- Monophyly is recognized by shared synapomorphies;
- Paraphyly also needs synapomorphies to be recognized at all, but often involves homoplasies (in the form of reversals), and of course plesiomorphies;
- Polyphyly is likely when synapomorphies are absent and homoplasies dominate, but plesiomorphies are abundant as well.
- Monophyly is a hypothesis of relationship, synapomorphy is a character-state indicating potential relationship between taxa.
I was wondering about that question because there appeared to be not much correspondence between monophyly, paraphyly, polyphyly as (hypotheses for) types of taxa groupings and (syn)apomorphy, (sym)plesiomorphy, homoplasy as characterizations of a (morphological) similarity shared by some taxa under consideration of a certain hypothesis of relationship.
On second thought it is not so far-fetched:
Monophyletic groupings are based on the correct interpretation of synapomorphies. Paraphyletic groupings are based on the wrong interpretation of symplesiomorphies as synapomorphies.
Polyphyletic groupings are based on the wrong interpretation of homoplasies as synapomorphies.
Monophyly, paraphyly and polyphyly are applied only fot taxa: a taxon created by scientist can be either natural, or artificial, that is either monophyletic in strict sense (i.e., holophyletic) (natural), or polyphyletic (artificial), or paraphyletic (natural in some respect).
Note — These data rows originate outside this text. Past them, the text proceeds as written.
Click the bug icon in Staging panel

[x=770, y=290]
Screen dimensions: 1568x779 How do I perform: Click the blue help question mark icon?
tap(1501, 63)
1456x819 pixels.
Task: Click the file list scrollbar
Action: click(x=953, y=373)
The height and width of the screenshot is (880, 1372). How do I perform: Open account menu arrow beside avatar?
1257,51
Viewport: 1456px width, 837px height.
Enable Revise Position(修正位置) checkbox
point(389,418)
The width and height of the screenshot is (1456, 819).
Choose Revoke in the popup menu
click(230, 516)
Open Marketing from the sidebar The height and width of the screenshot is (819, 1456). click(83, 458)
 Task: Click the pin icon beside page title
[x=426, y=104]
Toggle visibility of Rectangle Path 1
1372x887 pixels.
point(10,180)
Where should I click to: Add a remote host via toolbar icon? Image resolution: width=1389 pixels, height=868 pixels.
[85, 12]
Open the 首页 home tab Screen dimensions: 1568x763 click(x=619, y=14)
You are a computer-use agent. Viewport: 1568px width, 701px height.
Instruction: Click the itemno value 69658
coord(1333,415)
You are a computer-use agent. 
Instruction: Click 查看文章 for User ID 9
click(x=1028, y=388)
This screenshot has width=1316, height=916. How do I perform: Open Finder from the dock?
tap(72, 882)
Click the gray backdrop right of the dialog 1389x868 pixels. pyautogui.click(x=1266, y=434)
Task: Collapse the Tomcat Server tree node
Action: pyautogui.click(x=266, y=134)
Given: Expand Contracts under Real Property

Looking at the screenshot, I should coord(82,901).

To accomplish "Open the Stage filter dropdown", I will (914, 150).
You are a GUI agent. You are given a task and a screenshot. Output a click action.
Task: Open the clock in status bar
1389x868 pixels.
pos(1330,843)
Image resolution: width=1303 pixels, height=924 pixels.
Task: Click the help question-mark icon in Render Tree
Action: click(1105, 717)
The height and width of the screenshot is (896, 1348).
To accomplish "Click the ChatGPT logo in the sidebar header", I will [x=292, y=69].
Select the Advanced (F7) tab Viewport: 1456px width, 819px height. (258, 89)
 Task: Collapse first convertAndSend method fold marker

Apomorphies, plesiomorphies and homoplasies belong to characters, which are natural objects themselves, so cannot be artificial. The taxon is (or regarded to be) holopyletic if, besides other characters, its diagnosis includes autapomorphies. The taxon is plesiomorphon (and possibly can be paraphyletic), if its diagnosis includes plesiomorphies only. The taxon is possibly polyphyletic, if its diagnosis consists of homoplasy only. For details - see www.insecta.bio.spbu.ru
Dear Jurate, Both these categories apply the taxa, so I just wonder to make a parallel between these two categories 1) genetic and 2) morphological. Both can serve to make an phylogenetic analyses and discussion about taxa. Could you comment? Michael and Rainer gave interesting comments.
Yes, Rainer and Michael commented very well. There is no simple parallelism. The greatest problem is the correct recognition of the characters and the right fnterpretation of them while building your phylogenetic hypothesis. My only advice is to methodically and consequently register the characters first and take a broad scale (morphology, molecular, ecology, behaviour etc) while creating your contextual analysis and a framework of phylogenetic hypothesis.